Alias Ladyfingers, also known as Ladyfingers, is a lost 1921 American silent comedy film based on the 1920 mystery novel Ladyfingers by Jackson Gregory. It was adapted for the screen by Lenore Coffee and was directed by Bayard Veiller. The film stars Bert Lytell, Ora Carew, Frank Elliot, Edythe Chapman, and DeWitt Jennings. The film was produced and distributed by Metro Pictures Corporation.

==Plot==
Rachel Stetherill disapproves of her daughter's choice for a husband, and therefore disowns her. After her daughter dies, Rachel refuses to help the child she has left behind. The boy is adopted by a safecracker, and soon excels at the profession. The boy grows up as Robert Ashe, and becomes a safecracker renowned for his delicate hands and touch, hence the moniker "Ladyfingers". A lawyer, Justin Haddon, is trying to find Robert, who will inherit his grandmother's estate if he is found. If he is not located, Rachel's ward, Enid Camden, will inherit the estate, and it is Haddon's intention to marry Enid. But Robert meets Enid and falls in love with her. Haddon suspects that Robert is a thief and invites him to Rachel's home, expecting him to steal her string of pearls. The pearls disappear and the police suspect Ladyfingers, but the pearls are found and the case is dismissed. Rachel notices the resemblance between him and her son-in-law, and soon realizes that he is her grandson. When his past is revealed, Ladyfingers confesses his crimes and agrees to go to jail for two years to pay his debt to society. After his release from his prison term, he takes up farming and is happily married to Enid.

==Cast==
- Bert Lytell as Robert Ashe (Ladyfingers)
- Ora Carew as Enid Camden
- Frank Elliott as Justin Haddon
- Edythe Chapman as Rachel Stetherill
- DeWitt Jennings as Lieutenant Ambrose
- Stanley Goethals as Robert Ashe (age 4)

==Reviews and reception==
A review in the Exhibitors Trade Review for the film when it played at The Rialto Theater in Allentown, Pennsylvania, said it was a "first-rate crook drama, with star well known and liked in Allentown. Sequence was good run, with attendance better than for some time". When the film played at the Kings Theatre in St. Louis, Lytell appeared in person in conjunction with the film for three days and "proved to be a real drawing card", according to the Exhibitors Trade Review. Lytell also appeared in person, three times daily, at the Strand Theater in Milwaukee, and his appearance "boosted the box office receipts way up...and [he] was given a most generous welcome by his audiences". A review in the Exhibitors' Herald from 1923, said "this is a mighty good crook picture, be sure and let your people know what you have, as the name hurts business".
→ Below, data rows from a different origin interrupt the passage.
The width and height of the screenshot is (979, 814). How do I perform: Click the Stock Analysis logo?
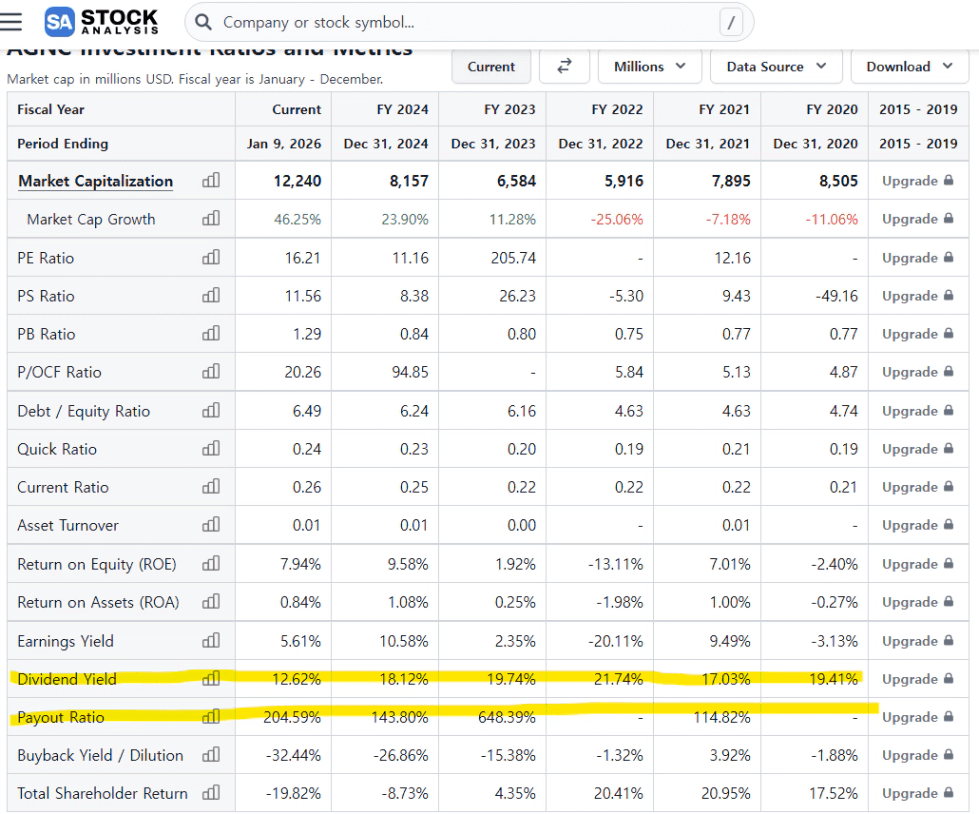coord(102,21)
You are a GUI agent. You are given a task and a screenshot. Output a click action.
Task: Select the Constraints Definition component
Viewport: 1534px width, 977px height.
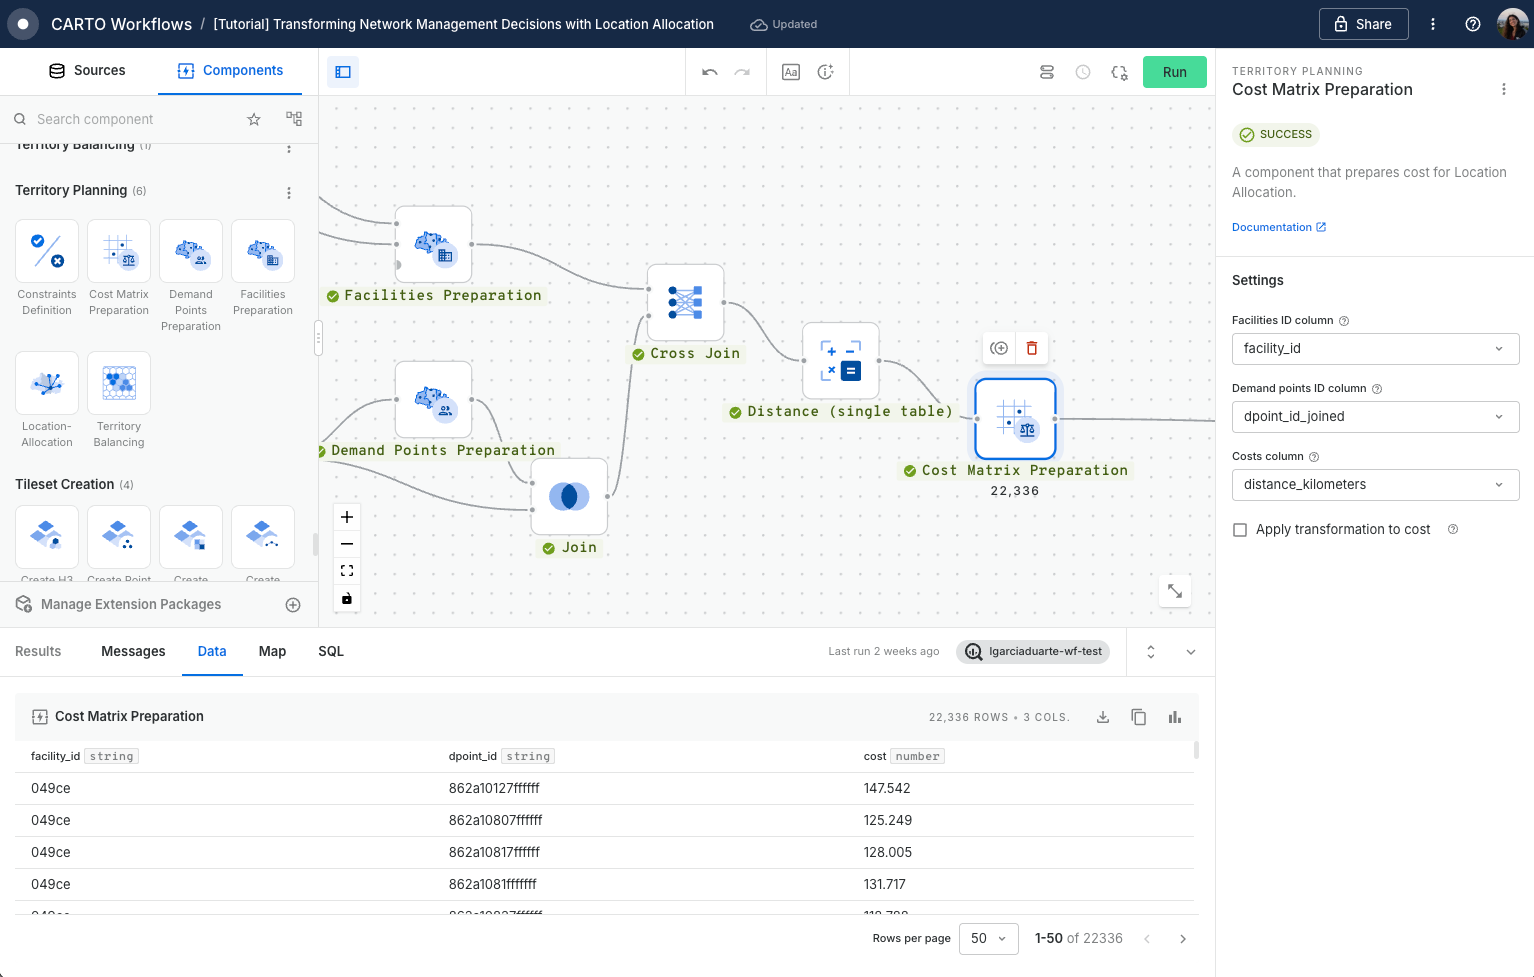click(x=47, y=251)
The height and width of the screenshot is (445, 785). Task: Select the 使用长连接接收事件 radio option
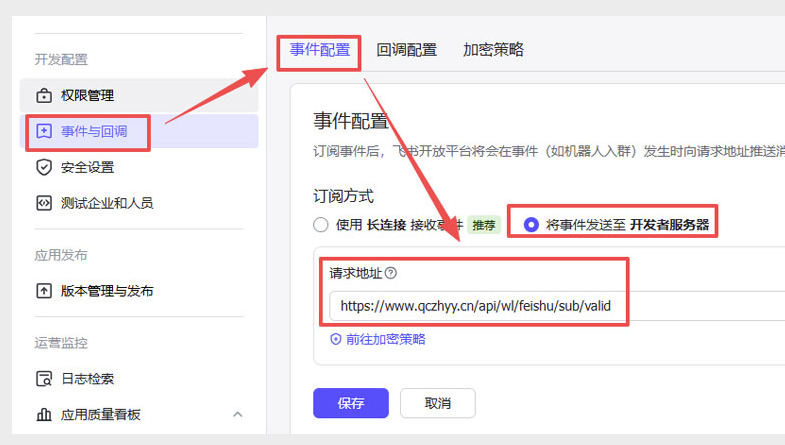(321, 225)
When the film played in Pasadena, California, a stationer used pictures of scenes from the film for a window display. Blue cards were placed beside the items for sale, with advertising slogans that read: "We carry Check Protective Ink to guard your signature against the clever Alias Ladyfingers", and another slogan read, "Even on your desk your valuable papers should be kept in our Steel Bond Boxes for fast is the work of the visiting Alias Ladyfingers".